„gerne anders!“, wer möchte das nicht sein!?!

Aber was ist, wenn ich wirklich „anders“ bin?!?

Jordy de Vries von der outbackstiftung hat sich im folgenden Interview mit René Kaiser, 34 Jahre alt, mit dem Pronomen ‚er‘, von der NRW Fachberatungsstelle „gerne anders!“, über seine Arbeit und das gerade sehr aktuelle Thema sexuelle und geschlechtliche Vielfalt unterhalten.

Jordy de Vries: „Was sind die Kernpunkte eurer Arbeit“?

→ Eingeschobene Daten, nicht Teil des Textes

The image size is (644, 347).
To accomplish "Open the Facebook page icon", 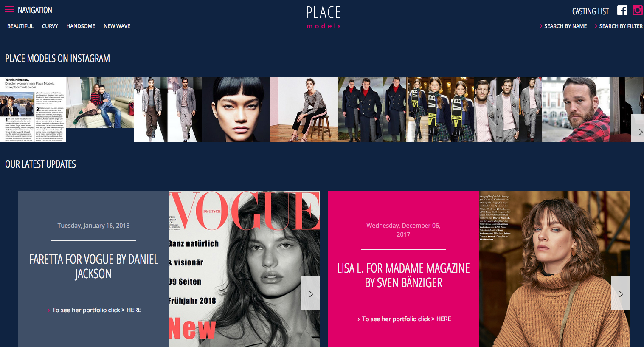I will (622, 11).
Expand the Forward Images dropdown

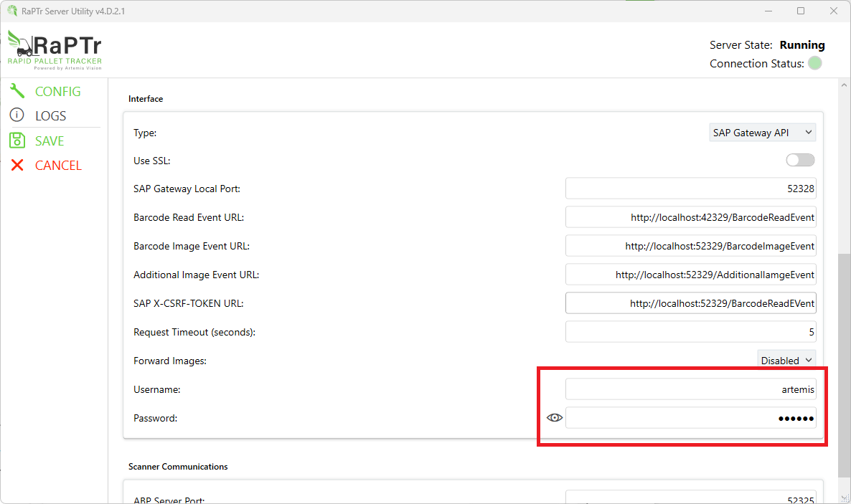pos(786,361)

René Kaiser: „Die NRW Fachberatungsstelle „gerne anders!“ bietet Fortbildungen und Sensibilisierungen zu den Themen sexuelle und geschlechtliche Vielfalt in der Jugendarbeit für Fachkräfte an. Wir machen auch direkte Fallberatung, können Begleitprozesse übernehmen und haben `Kontakt-stellen‘ in NRW. Das sind Jugendhäuser und Zentren, die mit uns intensiv in Kontakt stehen und einen starken Fokus auf sexuelle und geschlechtliche Vielfalt legen. Sie bilden ein NRW-weites Netz und stehen auch für Beratungen mit Verweisungskompetenz bereit. Zusätzlich erhalten sie stets Weiterbildungen durch uns, um die Qualität ihrer Arbeit in dem Bereich zu sichern“.

Jordy de Vries: „Was ist euer Alleinstellungsmerkmal“?

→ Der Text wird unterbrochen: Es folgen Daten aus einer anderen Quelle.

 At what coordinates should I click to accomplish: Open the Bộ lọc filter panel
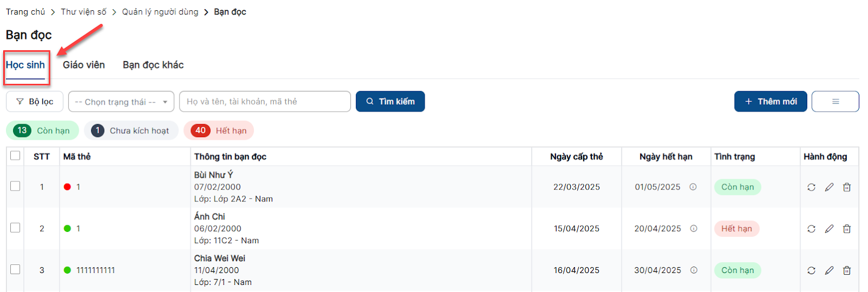(35, 101)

René Kaiser: Alle unsere Referent*innen, also meine Kolleg*innen Wibke Korten, Felix Laue und ich, haben Erfahrung speziell in der LSBT*I*-Jugendarbeit. Mit meinem umfangreichen Hintergrund aus der Leitung eines Trans*jugendtreffs und Beratungsarbeit für Jugendliche und Angehörige, bin ich für den Schwerpunkt geschlechtliche Vielfalt zuständig.“

Jordy de Vries: „Unsere Niederlassungsleitung war dieses Jahr auf eurem Fachtag. Wozu war diese ausgerichtet“?

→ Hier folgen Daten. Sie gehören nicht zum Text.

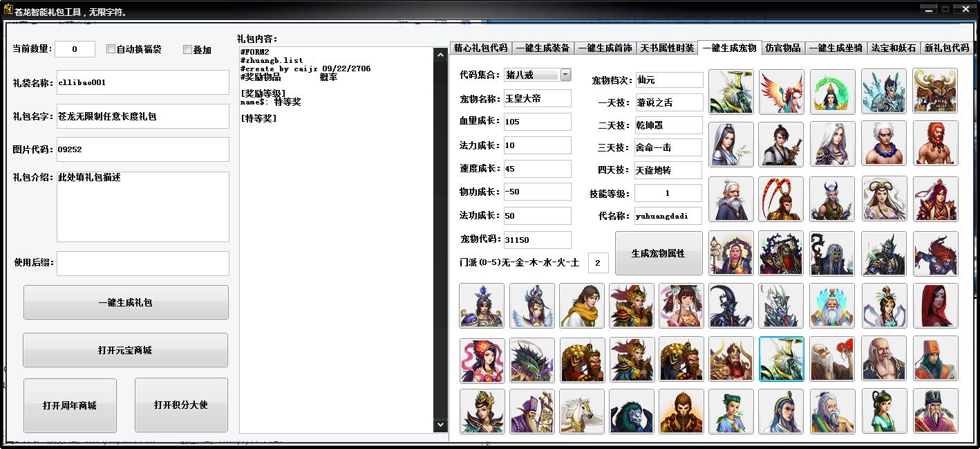
Task: Select the blue lion beast portrait
Action: tap(632, 412)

René Kaiser: „Wir richten einmal im Jahr den „gerne anders!“ Fachtag aus, der durch NRW wandert. Der letzte hat im Oktober 2020 zum Thema: `Jugend, Sexualität und Trans*wege stattgefunden.
Er leitete unser Jahresthema Trans* ein, welches wir mit der Veröffentlichung einer Broschüre über Trans* in der Jugendarbeit und Methodenplakate bis zum nächsten Fachtag bearbeiten“.
„Methodenplakate bringen wir ebenfalls bereits seit einiger Zeit jeweils zum IDAHOT* (international Day against Homo and Trans*phobia) und COD (Coming-out Day) heraus, die in ganz NRW verschickt werden. Diese erlauben Einrichtungen das Thema sexuelle und geschlechtliche Vielfalt auf-zuarbeiten und dienen auch als Poster mit einem LSBT*I*-Motiv“.

Jordy de Vries: „Kannst du unseren Leser*innen erklären, wofür LSBT*I* steht?“

René Kaiser: „LSBT*I* Ist die Abkürzung für lesbisch, schwul, bisexuelle, tans* und inter*. Lesbisch, schwul und bi sind sexuelle Orientierungen. Trans* und inter* sind geschlechtliche Identitäten.
Zum Beispiel: ein Trans* Mann wäre ein Mensch, geboren als Frau, der den Weg zum Mann gegangen ist. Dies sagt allerdings nichts über die sexuelle Orientierung dieser Person aus. Denn geschlechtliche Identität und sexuelle Orientierung sind unabhängig voneinander.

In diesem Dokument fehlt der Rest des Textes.